I haven't used Elixir yet but deployment in Erlang isn't quite that simple, though it's not bad with some of the recent tools like relx. Just musing here but if you're dev environment is "scp and i'm done" then Elixir/Erlang are likely overkill for the problem at hand (Python or Ruby would probably work fine?). There is some base amount of complexity involved with working with BEAM but the features you gain in return are worth the trouble.


"scp and i'm done" is completely possible with Elixir/Erlang. It is how we deploy lots of erlang pages. Copy beam files, have erlang check periodically if any beam files have changed and reload them.

Using erlang releases is in no way mandatory.


Sure I suppose that's possible but it just seems a little gross. At least with 'scp binary' your first and all subsequent deploys use the same process so tools like Ansible can help you out. I guess that's what I was referring to -- repeatable deploys; pushing a new a BEAM release package is a more involved process than just with a single binary.


I totally agree, being able to just ship binaries around is fantastic.
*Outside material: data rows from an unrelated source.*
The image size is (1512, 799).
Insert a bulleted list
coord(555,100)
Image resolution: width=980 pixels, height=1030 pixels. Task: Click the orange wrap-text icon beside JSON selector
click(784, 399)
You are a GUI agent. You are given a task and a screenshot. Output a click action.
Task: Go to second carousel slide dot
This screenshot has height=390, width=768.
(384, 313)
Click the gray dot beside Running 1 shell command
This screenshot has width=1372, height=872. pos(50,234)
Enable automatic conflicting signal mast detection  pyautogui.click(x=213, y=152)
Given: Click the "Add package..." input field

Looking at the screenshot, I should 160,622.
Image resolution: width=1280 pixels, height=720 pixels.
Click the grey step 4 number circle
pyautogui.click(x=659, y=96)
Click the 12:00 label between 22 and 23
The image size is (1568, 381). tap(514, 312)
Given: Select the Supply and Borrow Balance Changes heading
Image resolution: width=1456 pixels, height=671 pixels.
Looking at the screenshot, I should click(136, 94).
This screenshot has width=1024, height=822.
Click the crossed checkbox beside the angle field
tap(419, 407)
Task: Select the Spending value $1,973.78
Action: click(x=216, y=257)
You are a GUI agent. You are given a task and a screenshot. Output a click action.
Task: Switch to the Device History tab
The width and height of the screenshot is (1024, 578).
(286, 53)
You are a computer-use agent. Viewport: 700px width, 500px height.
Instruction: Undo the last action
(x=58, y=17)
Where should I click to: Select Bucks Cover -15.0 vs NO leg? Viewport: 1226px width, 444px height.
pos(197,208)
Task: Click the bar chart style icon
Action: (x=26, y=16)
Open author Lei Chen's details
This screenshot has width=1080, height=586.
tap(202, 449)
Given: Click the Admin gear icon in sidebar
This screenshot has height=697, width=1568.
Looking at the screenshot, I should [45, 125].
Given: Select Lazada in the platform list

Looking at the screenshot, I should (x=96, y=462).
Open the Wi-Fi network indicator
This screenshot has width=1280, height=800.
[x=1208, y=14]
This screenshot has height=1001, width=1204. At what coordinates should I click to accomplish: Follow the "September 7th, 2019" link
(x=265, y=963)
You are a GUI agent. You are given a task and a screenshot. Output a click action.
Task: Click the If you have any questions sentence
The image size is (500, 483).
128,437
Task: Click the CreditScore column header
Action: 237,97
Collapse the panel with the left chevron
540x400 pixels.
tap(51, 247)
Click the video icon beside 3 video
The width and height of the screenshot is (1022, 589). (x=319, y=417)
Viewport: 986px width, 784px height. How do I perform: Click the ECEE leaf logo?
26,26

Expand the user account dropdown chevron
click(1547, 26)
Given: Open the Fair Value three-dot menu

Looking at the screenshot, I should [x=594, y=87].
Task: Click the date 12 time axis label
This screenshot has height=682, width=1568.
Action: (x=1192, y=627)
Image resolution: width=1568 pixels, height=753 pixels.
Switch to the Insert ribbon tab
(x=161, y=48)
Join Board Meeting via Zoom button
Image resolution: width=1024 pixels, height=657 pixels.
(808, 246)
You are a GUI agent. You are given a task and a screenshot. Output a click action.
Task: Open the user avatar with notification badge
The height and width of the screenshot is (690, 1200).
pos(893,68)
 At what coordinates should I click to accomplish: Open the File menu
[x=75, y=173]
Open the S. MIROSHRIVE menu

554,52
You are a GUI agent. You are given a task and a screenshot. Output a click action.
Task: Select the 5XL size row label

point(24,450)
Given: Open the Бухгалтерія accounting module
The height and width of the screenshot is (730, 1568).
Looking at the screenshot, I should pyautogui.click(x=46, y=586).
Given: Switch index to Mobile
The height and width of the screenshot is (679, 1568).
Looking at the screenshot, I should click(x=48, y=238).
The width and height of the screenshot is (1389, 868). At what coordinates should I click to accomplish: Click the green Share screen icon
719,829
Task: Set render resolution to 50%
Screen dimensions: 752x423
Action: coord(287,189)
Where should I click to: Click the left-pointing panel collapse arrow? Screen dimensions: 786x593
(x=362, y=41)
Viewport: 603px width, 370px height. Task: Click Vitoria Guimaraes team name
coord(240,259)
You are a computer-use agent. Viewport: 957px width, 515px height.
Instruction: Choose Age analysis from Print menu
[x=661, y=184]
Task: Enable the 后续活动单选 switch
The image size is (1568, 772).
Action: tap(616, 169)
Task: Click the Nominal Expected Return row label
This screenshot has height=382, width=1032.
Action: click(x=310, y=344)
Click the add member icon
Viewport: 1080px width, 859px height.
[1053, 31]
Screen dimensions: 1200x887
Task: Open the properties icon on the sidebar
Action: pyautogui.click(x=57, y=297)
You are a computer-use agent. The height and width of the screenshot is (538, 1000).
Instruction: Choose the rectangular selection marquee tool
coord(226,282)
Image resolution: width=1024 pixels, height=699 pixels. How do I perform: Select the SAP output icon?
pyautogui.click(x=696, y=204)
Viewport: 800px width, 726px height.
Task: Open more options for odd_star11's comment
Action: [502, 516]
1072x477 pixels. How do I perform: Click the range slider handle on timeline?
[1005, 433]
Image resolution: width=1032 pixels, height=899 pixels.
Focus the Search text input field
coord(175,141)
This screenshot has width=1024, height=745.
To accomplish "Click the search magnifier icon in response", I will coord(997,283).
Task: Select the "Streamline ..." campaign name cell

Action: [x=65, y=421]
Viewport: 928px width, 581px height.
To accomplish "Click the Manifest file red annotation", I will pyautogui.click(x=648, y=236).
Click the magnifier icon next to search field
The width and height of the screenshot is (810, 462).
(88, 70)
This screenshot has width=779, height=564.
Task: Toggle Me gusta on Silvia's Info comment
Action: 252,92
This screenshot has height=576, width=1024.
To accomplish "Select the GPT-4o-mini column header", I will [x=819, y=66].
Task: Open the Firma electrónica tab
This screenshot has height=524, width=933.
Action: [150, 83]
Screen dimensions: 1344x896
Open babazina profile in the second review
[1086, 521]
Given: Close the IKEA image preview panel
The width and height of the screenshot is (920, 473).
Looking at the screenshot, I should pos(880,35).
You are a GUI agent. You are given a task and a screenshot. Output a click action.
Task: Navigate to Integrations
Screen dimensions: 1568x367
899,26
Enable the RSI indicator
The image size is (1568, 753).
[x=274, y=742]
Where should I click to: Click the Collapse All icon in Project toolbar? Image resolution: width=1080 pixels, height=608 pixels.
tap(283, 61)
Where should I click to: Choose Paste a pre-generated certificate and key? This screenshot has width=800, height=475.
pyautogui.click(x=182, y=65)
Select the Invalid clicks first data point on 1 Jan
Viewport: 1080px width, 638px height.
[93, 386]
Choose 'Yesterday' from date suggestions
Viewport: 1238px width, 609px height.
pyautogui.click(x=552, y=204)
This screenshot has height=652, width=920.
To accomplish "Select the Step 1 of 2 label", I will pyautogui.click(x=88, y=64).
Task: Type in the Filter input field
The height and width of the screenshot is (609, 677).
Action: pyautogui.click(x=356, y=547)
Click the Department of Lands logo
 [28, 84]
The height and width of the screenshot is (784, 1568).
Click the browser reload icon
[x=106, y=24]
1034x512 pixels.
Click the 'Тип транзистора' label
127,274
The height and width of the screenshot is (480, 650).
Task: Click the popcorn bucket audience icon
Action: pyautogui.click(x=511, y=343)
No complex process necessary, things Just Work™.

However, if you're ok with a little extra process, Elixir allows for hot code reloads. To be fair, most use cases probably don't need it, but it's a pretty great option to have in your tool belt.


No more involved than deploying a ruby web app.

At least the erlang/elixir has built-in support for zero-downtime-deploys. You don't have to rely on an app server like Unicorn and USR2 signals.